# PAGE TEXT

|---|

When asked why this guy would give her this extra cash, the answer eventually boiled down to this. Back in 1994 when the cap.gains exemption was being taken away, like many people at that time, his (ex-husband) parents decided to put their cottage into his name, to avoid probate and future capital gains taxes. Now I don't know how she reopened the divorce settlement negotiations, but in any event, she basically told him that if he didn't give her this money she was going to go after 1/2 of his parents cottage. Now these parents use this cottage all the time. He probably didn't even remember he owned it, since it basically is and always was, his parents. In any event, I assume, out of the embarassment of getting a divorce and it now affecting his parents, he agreed to this extortion and made this payment to his ex-wife.

I always wondered if his parents ever knew how much money it cost their son, to implement this particular tax strategy. Whether they ended up ahead or not isn't really the point. In my opinion, they should never have given him the cottage until they were ready to give him the cottage and live with all the positives and negatives that would go along with that.

Since then, I always suggest people think about all the possible side effects of joint-ownership, which can sometimes have far reaching implecations to all parties involved.


----------



## MoneyGal (Apr 24, 2009)

OE: this is an extremely valid point and a very useful post. Thanks for typing that out.


----------

|---|

# SET EXERCISE
Set down verbatim the stretch of the forum thread from "I always wondered" through "along with that.". Rely solely on the forum thread above and draw on no other source.

# COLLECTED DATA
|---|

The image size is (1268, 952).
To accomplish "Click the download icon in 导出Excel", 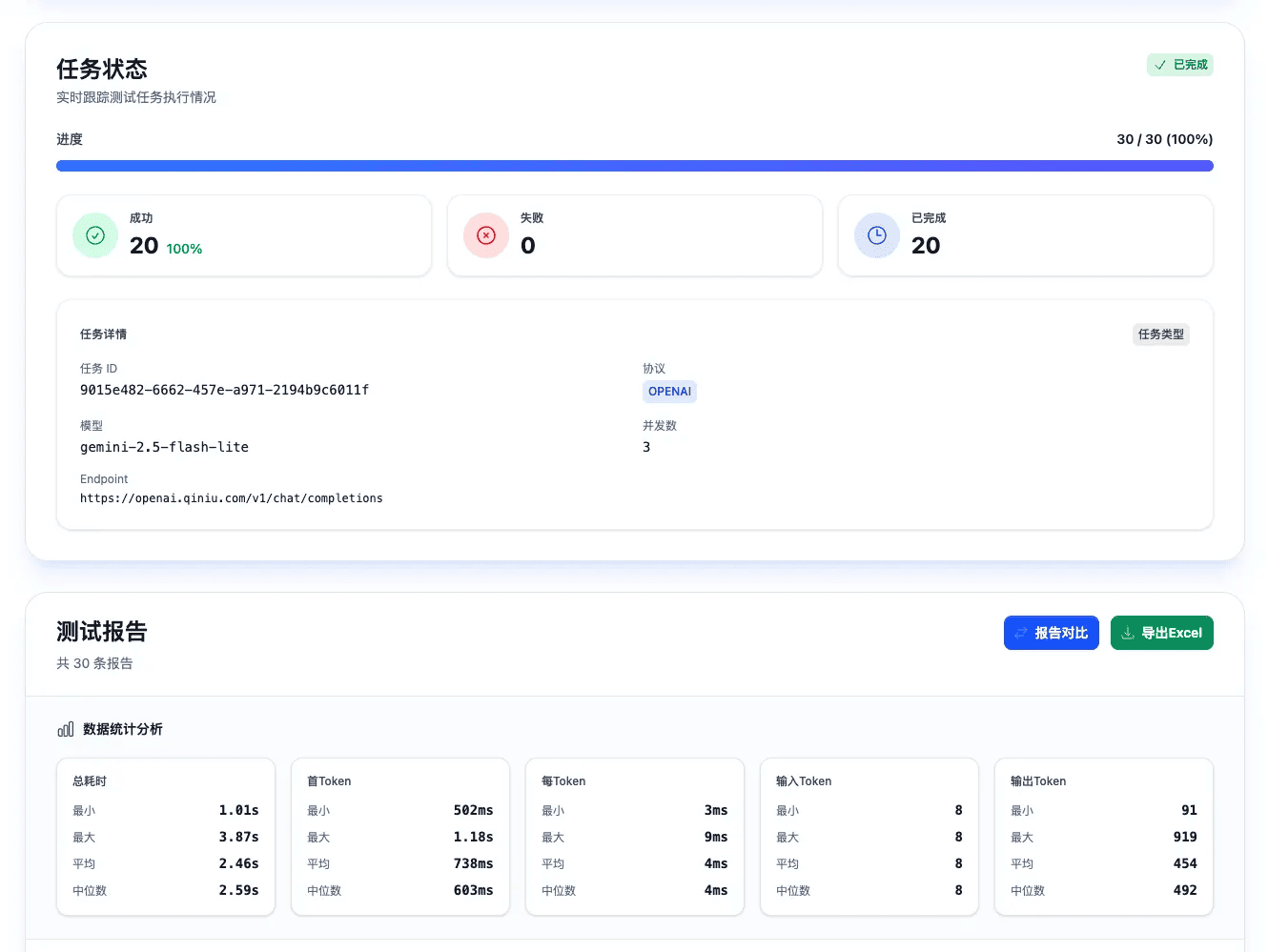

|---|

# RESULT
I always wondered if his parents ever knew how much money it cost their son, to implement this particular tax strategy. Whether they ended up ahead or not isn't really the point. In my opinion, they should never have given him the cottage until they were ready to give him the cottage and live with all the positives and negatives that would go along with that.